## Materials provided
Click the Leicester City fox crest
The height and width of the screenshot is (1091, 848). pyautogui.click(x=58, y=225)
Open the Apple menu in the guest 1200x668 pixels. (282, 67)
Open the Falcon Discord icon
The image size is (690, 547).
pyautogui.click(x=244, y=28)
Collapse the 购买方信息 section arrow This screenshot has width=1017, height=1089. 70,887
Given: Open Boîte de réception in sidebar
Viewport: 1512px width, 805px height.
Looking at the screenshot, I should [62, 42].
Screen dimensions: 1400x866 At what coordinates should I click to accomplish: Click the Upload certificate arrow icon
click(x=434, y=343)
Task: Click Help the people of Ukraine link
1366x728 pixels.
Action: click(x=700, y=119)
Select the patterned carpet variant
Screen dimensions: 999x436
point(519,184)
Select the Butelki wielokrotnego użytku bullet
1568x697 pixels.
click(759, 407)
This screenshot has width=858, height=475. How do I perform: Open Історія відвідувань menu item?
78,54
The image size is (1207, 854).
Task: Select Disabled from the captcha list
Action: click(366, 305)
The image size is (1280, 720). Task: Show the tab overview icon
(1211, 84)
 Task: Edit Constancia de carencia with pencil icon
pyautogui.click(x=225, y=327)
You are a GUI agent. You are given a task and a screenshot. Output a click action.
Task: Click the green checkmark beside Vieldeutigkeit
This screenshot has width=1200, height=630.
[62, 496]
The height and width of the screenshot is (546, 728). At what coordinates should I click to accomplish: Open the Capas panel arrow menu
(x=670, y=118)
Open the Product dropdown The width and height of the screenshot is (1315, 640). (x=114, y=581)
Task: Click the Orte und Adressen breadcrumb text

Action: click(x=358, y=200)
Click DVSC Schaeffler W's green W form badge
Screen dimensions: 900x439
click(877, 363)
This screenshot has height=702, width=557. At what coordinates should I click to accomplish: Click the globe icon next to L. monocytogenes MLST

## Exercise brief
In the entries, find the line containing "Task: Click the green" and output it and all remaining lines exactly.

## Answer to this problem
Task: Click the green checkmark beside Vieldeutigkeit
This screenshot has width=1200, height=630.
[62, 496]
The height and width of the screenshot is (546, 728). At what coordinates should I click to accomplish: Open the Capas panel arrow menu
(x=670, y=118)
Open the Product dropdown The width and height of the screenshot is (1315, 640). (x=114, y=581)
Task: Click the Orte und Adressen breadcrumb text

Action: click(x=358, y=200)
Click DVSC Schaeffler W's green W form badge
Screen dimensions: 900x439
click(877, 363)
This screenshot has height=702, width=557. At what coordinates should I click to accomplish: Click the globe icon next to L. monocytogenes MLST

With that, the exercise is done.